• What you have to do: Write out the data verbatim, everything from the line containing "Click the blue" down to the line containing "Looking at the screenshot, I should click(357, 69).", both included.
▬▬▬▬▬▬▬▬▬▬
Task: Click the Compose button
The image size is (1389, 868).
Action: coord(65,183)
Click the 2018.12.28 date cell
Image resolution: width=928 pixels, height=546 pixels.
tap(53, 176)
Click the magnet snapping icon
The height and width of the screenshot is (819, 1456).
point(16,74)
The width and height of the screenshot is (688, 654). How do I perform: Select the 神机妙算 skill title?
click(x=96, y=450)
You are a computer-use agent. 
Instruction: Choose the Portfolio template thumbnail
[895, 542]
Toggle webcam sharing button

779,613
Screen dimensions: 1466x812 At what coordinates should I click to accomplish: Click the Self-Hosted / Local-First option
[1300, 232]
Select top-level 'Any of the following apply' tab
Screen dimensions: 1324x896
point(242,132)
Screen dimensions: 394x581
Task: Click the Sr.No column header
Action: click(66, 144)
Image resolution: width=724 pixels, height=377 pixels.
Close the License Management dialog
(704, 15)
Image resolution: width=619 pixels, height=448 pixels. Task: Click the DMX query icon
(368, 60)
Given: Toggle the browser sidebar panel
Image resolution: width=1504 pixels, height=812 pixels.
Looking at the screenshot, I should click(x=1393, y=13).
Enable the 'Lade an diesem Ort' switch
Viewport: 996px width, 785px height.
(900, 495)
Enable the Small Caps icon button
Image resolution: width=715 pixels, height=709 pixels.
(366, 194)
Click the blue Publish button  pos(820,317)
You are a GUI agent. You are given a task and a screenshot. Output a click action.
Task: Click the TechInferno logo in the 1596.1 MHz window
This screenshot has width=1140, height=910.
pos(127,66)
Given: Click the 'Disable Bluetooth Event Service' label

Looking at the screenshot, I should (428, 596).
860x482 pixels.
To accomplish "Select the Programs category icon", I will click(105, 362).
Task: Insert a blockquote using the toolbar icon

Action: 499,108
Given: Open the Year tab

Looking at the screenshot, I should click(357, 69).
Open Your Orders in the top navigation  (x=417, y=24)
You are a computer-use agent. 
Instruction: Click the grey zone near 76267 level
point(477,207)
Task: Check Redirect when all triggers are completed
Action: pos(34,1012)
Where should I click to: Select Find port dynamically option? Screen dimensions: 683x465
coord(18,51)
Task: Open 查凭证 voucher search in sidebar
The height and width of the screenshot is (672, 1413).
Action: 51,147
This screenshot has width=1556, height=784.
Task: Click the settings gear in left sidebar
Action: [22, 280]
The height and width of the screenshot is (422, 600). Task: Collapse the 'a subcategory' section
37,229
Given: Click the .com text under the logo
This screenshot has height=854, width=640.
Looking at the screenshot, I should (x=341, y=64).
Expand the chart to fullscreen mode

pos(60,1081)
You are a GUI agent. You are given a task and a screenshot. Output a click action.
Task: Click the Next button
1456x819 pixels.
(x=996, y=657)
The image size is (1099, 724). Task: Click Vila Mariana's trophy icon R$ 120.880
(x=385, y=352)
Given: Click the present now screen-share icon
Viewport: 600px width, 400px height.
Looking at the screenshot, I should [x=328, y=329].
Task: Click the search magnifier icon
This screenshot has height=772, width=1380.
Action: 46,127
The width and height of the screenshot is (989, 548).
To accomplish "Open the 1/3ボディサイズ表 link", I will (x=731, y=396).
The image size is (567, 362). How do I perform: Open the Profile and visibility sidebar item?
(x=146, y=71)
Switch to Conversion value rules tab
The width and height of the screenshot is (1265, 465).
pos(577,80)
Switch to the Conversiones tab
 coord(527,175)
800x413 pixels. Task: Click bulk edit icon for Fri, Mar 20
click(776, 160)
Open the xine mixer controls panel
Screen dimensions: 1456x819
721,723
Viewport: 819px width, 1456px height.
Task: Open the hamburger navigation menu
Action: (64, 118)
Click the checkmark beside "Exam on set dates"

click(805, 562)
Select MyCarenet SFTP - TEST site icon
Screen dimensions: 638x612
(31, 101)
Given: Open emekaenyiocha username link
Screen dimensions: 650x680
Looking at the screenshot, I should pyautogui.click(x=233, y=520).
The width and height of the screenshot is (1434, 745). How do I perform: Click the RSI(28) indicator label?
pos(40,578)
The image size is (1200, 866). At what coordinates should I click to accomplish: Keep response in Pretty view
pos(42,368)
▬▬▬▬▬▬▬▬▬▬
• Solution for this exercise:
Click the blue Publish button  pos(820,317)
You are a GUI agent. You are given a task and a screenshot. Output a click action.
Task: Click the TechInferno logo in the 1596.1 MHz window
This screenshot has width=1140, height=910.
pos(127,66)
Given: Click the 'Disable Bluetooth Event Service' label

Looking at the screenshot, I should (428, 596).
860x482 pixels.
To accomplish "Select the Programs category icon", I will click(105, 362).
Task: Insert a blockquote using the toolbar icon

Action: 499,108
Given: Open the Year tab

Looking at the screenshot, I should click(357, 69).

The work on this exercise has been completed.